The Maven dependency graph is an open dataset of Maven Central artifacts, their dependencies, as well as other relationships. Its main intent is to domesticate the wild within and around the Maven central ecosystem, in particular, and JVM-based libraries at large, making it more harnessable to both academics and industry. It is intended to answer high-level research questions concerning artifacts releases, evolution, and usage trends over time. It can also be used to assist researchers in selecting relevant datasets, among the mass of existing software artifact, for assessing particular empirical software engineering challenges. The complexity of these questions can range from simple pattern matching to advanced big data analysis and machine learning techniques.

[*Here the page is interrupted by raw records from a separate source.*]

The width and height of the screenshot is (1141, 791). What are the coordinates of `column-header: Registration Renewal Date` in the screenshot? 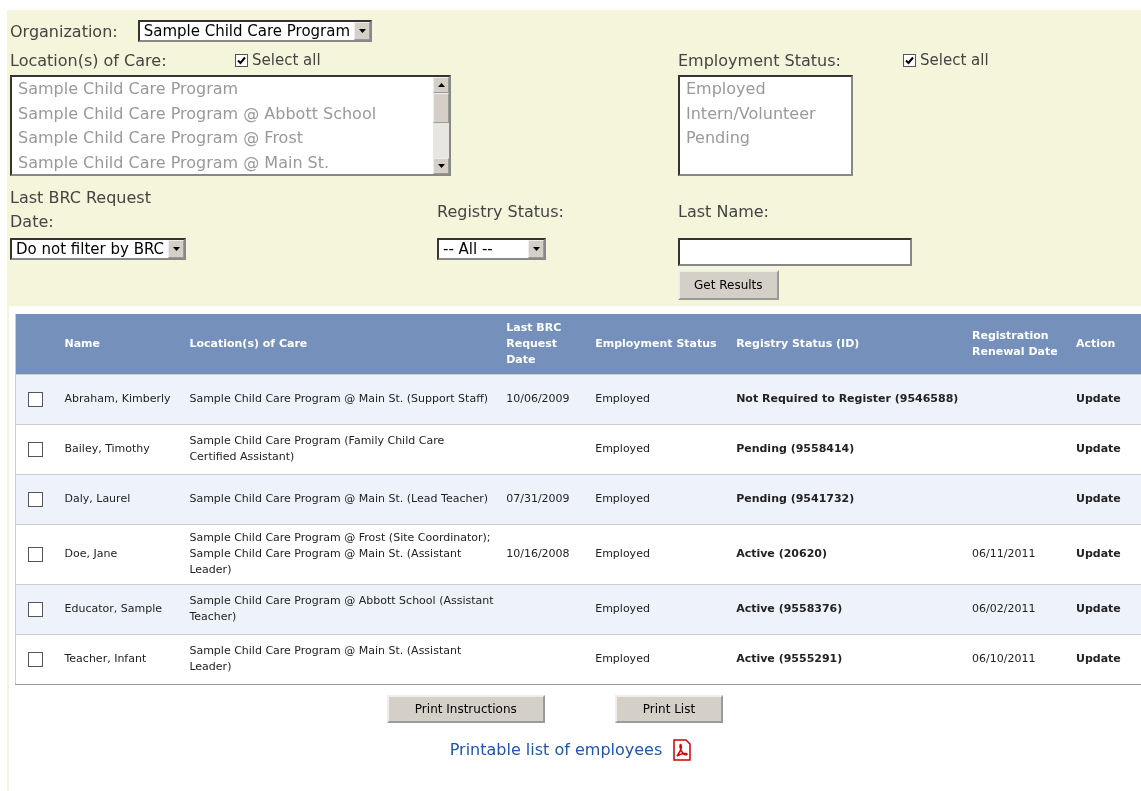 It's located at (1015, 343).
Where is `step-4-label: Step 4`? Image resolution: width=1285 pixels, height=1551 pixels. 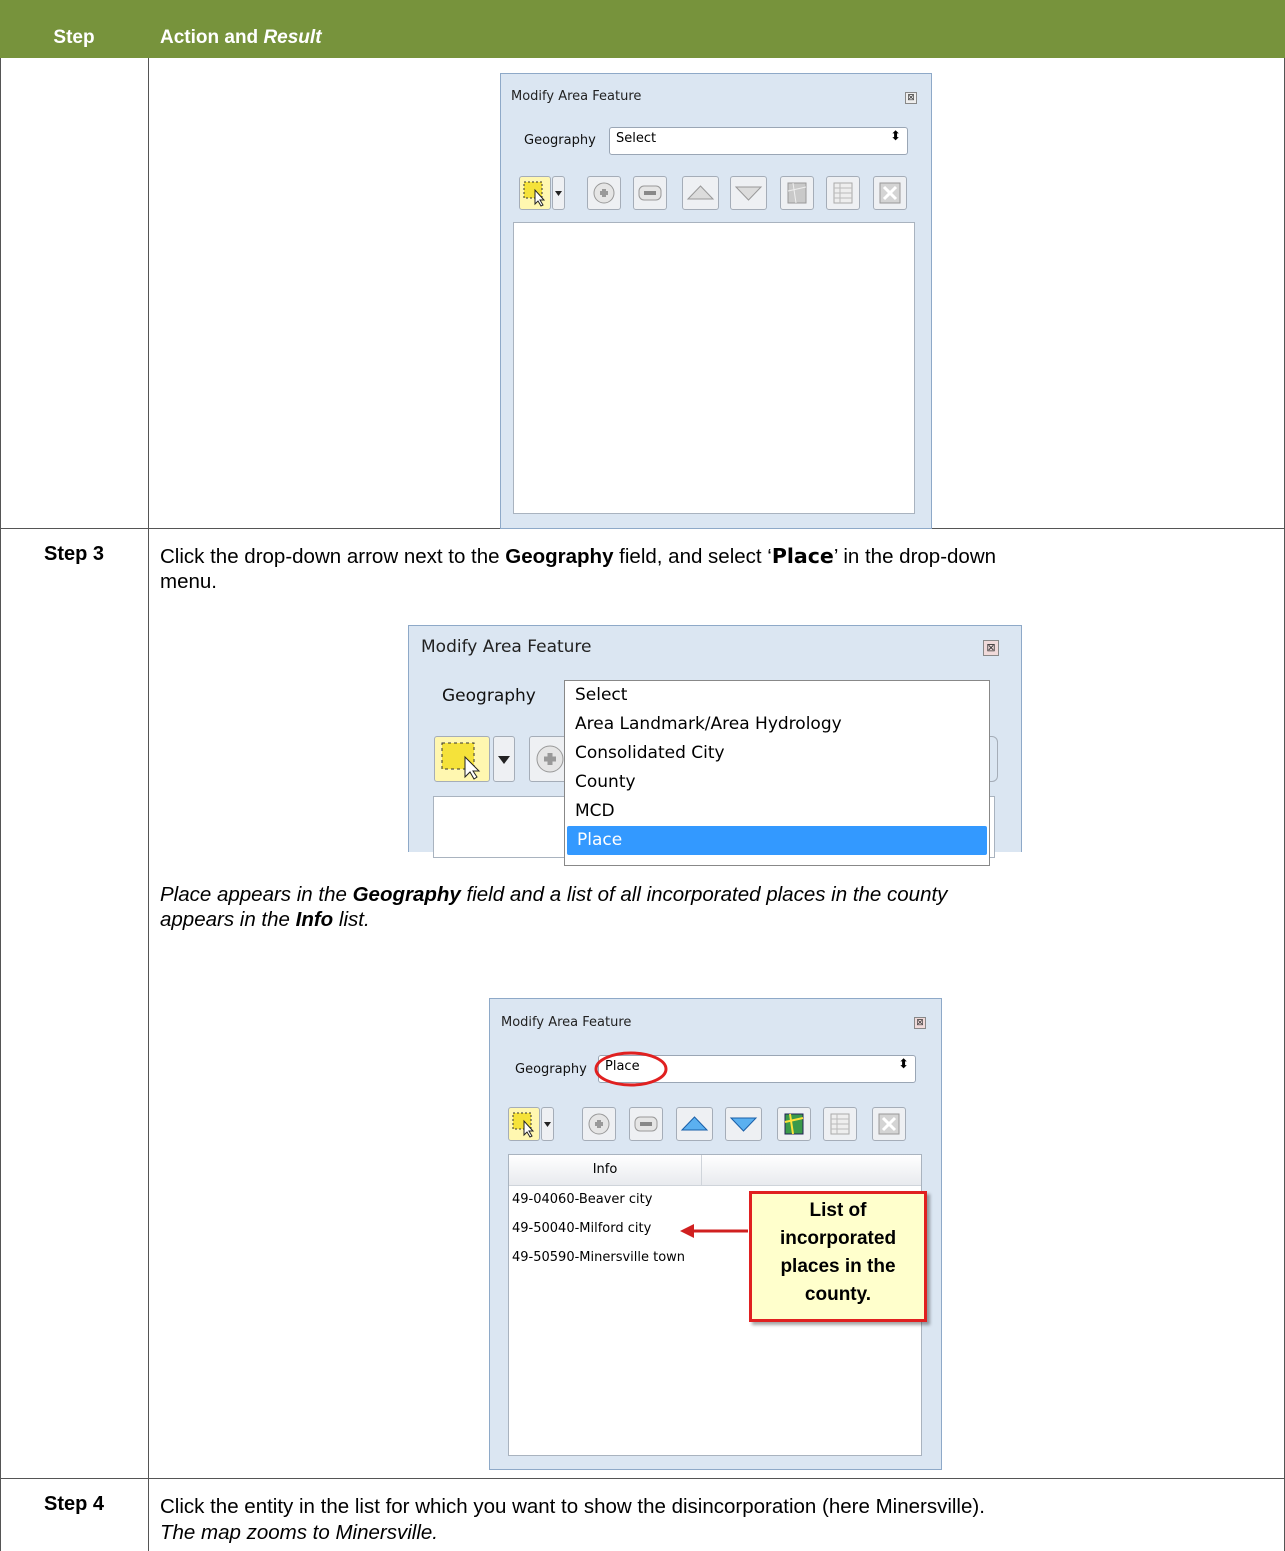
step-4-label: Step 4 is located at coordinates (74, 1504).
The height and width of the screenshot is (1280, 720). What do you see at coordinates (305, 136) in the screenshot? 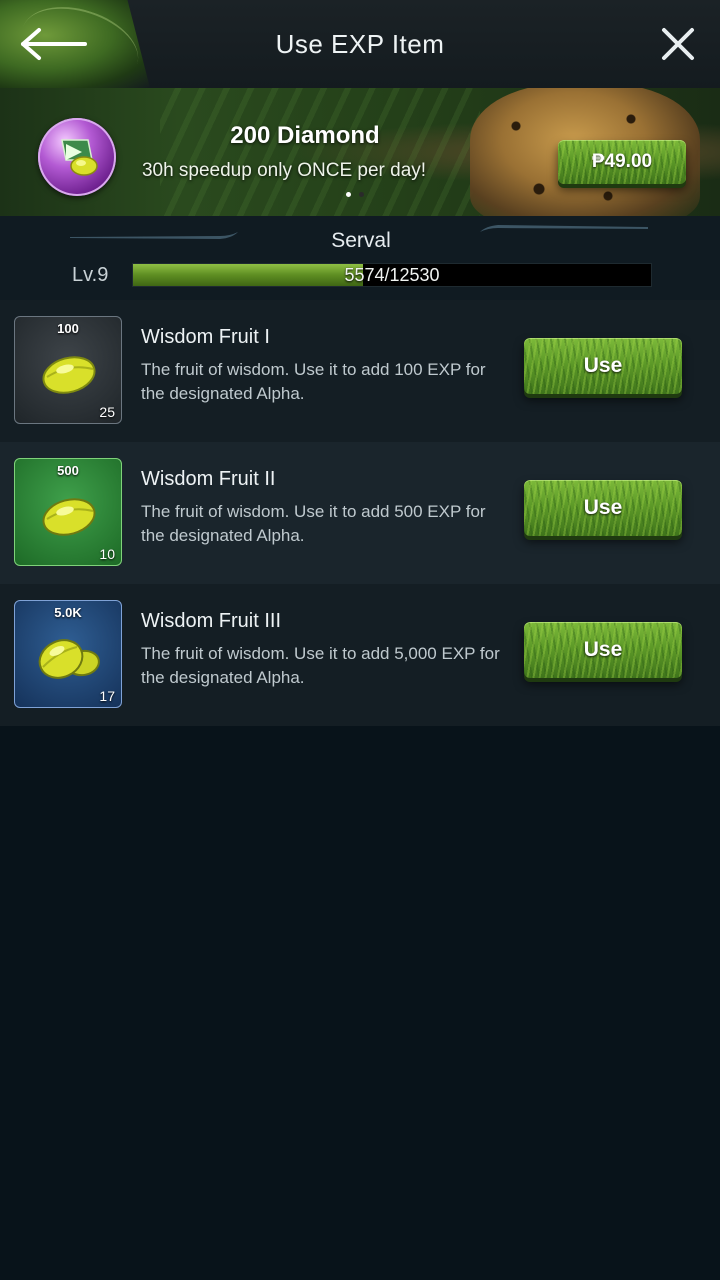
I see `promo-title: 200 Diamond` at bounding box center [305, 136].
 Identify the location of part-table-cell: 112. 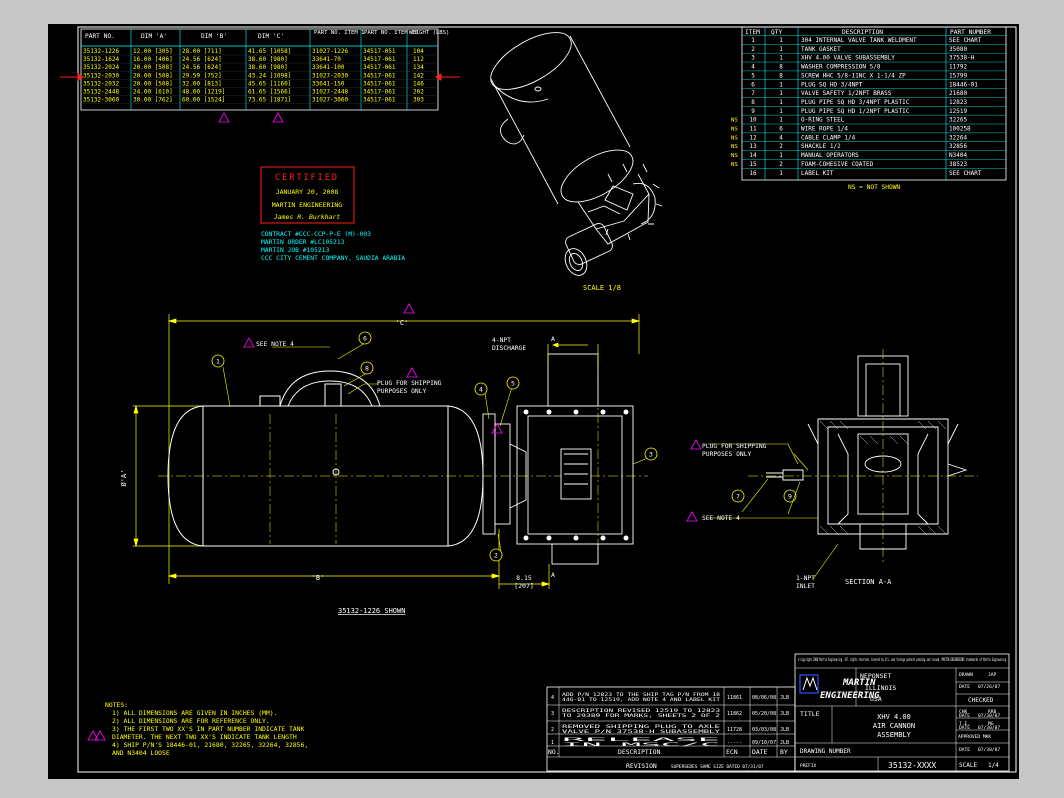
(418, 60).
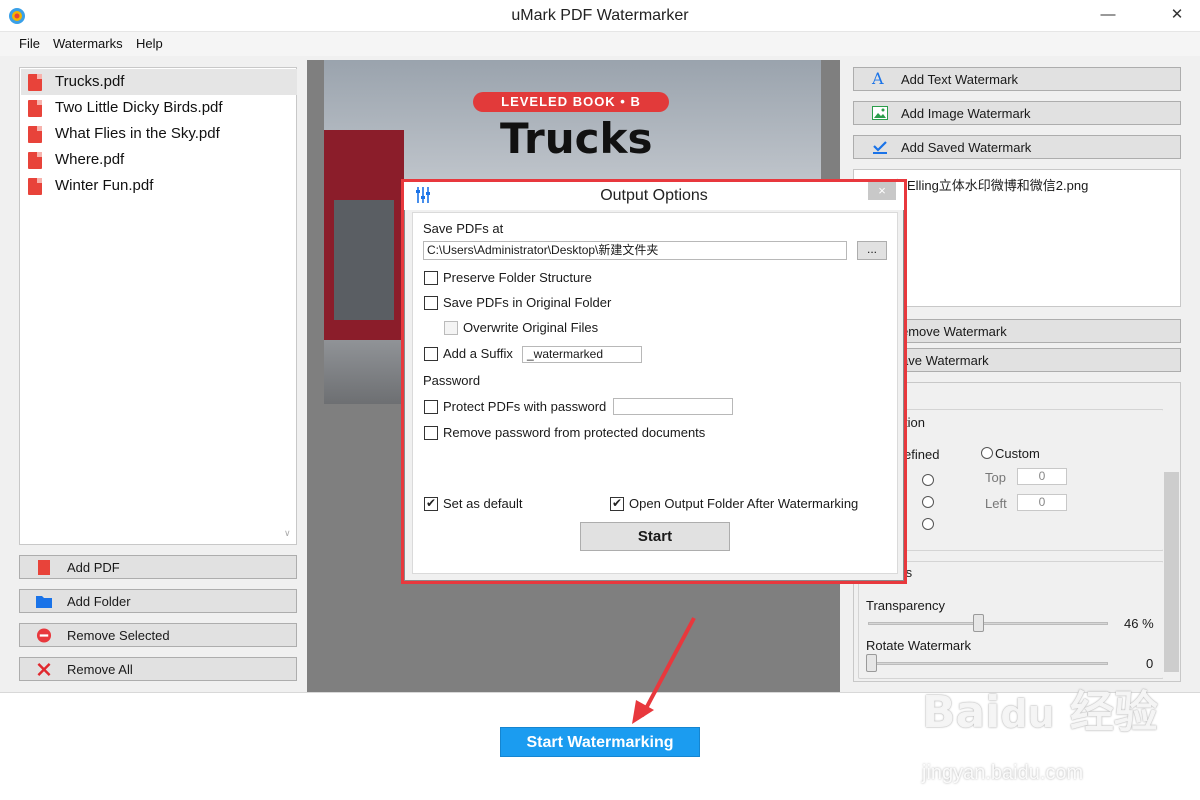 This screenshot has height=800, width=1200. I want to click on file-row: What Flies in the Sky.pdf, so click(159, 134).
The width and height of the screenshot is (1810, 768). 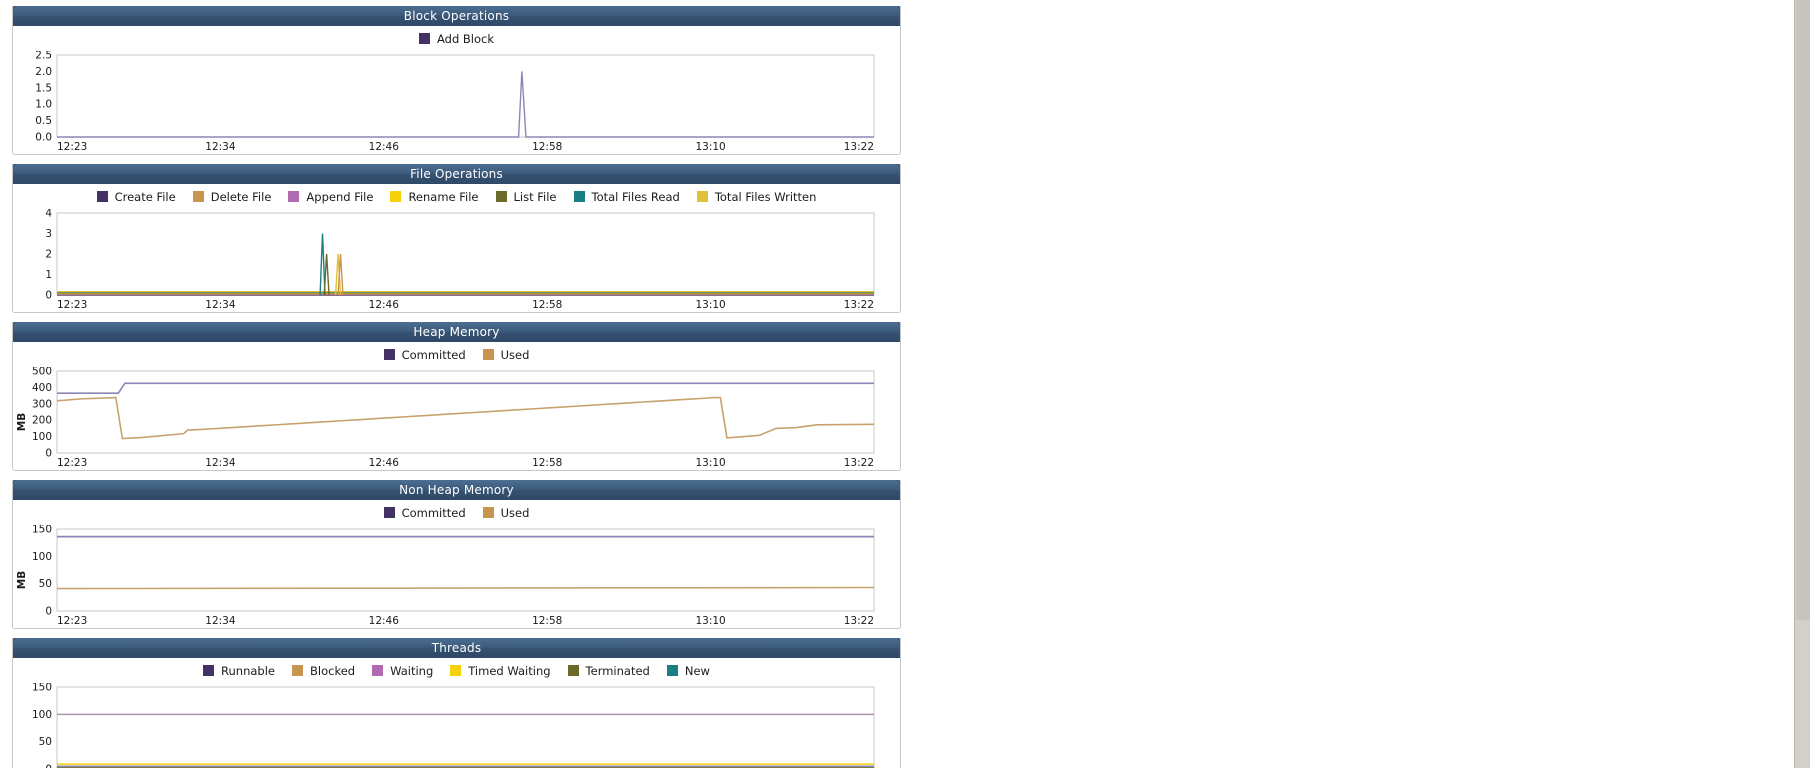 What do you see at coordinates (434, 354) in the screenshot?
I see `legend-label: Committed` at bounding box center [434, 354].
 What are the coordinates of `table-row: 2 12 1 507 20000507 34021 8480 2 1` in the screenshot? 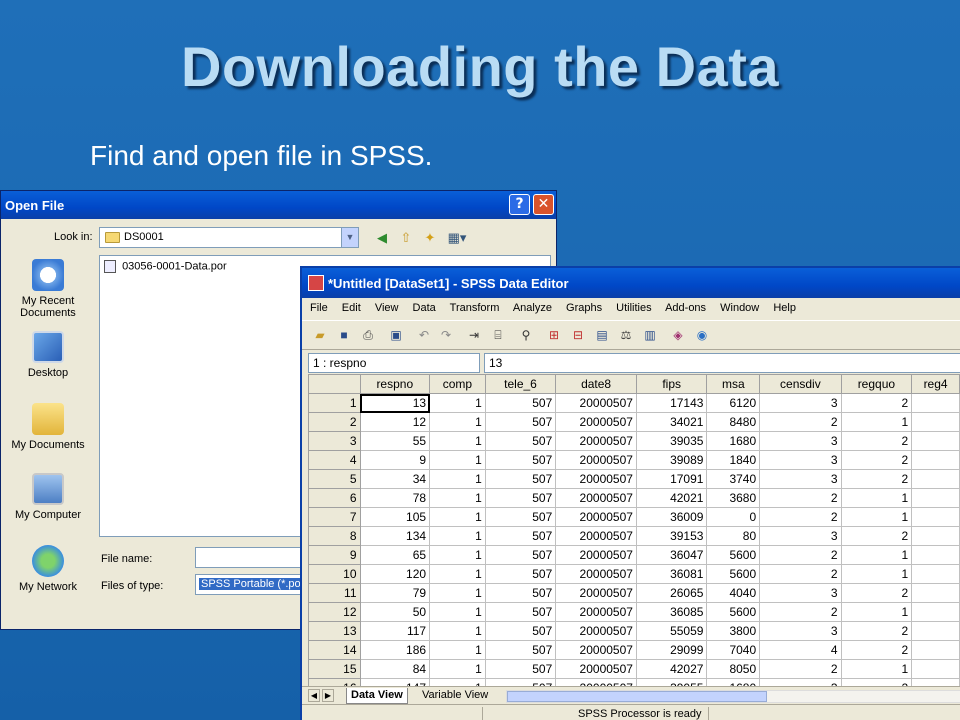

The accompanying paper to this dataset is has been accepted for publication in the proceedings of the International Conference on Mining Software Repositories 2019 and has received the MSR 2019 Data Showcase Award. This paper is available for download on arXiv.

  • Location: Zenodo
  • Content: 2.4M Maven artefacts metadata.

New use cases for Sosiefication

In the context of the DIVERSIFY project, we investigate the automatic generation of diverse program variants that are all functionally similar. This work is based on Tailored Source Code Transformations to Synthesize Computationally Diverse Program Variants.
In our most recent work on Automatic Software Diversity in the Light of Test Suites, we have performed experiments with source code and test suites of 6 popular Java libraries

  • Java
  • Location: Github
  • Content: 6 large Java programs with high quality JUnit test suites.

Software monoculture in WordPress and JavaScript

In the context of the DIVERSIFY project, we have collected a large quantity of data about WordPress plugins and JavaScript libraries and show that, despite the huge diversity of available software, websties currently use only a small set of plugins or library, creating a monoculture in web applications.
Check data

Java sources and test suites for Sosiefication

  • Java
  • Location:
  • Content: 9 large Java programs with high quality JUnit test suites.
  • Source: We have chosen projects that are widely used (such as JUnit) and which target good quality through extensive testing (such as apache.common library) .

Download data

We have used this data set to synthesize sosie programs. We have synthesized thousands of sosies and 100 sosies of JUnit are avaible here. The whole results and methodology are published in our paper Tailored Source Code Transformations to Synthesize Computationally Diverse Program Variants that has been presented at ISSTA’14

Java sources with high usage diversity

  • Java
  • Location:
  • Content: 3 418 Jar files, which include 382 774 different types (classes or interfaces).
  • Source: We have collected all Jar files present on a machine used for performing software mining experiments for 7 years.

Download data

We have used this data set for our analysis of API usage diversity is available. The results are published in our paper “Empirical Evidence of Large-Scale Diversity in API Usage of Object-Oriented Software” (Diego Mendez, Benoit Baudry, Martin Monperrus) that has been presented at the SCAM’13 conference.

Metamodels and well-formedness rules

  • Ecore, OCL
  • Location: REMODD model repository
  • Content:
    • 14 metamodels. Five of these metamodels include between 3 and 13 packages, each of which can be considered as an independent metamodel.
    • 1262 well-formedness rules
  • Source: We have collected this data set from the OMG, our industrial partners and an open call to the community (through the planetmde mailing list). The original data was in various formats, but we have made homogeneous (only Ecore and OCL) in this data set.

Download data

We have used this data set to analyze the interactions between two formalisms (Ecore and OCL) for metamodeling. The results are available in a technical report: Ten years of Meta-Object Facility: an Analysis of Metamodeling Practices (Juan Cadavid, Benoit Combemale, Benoit Baudry).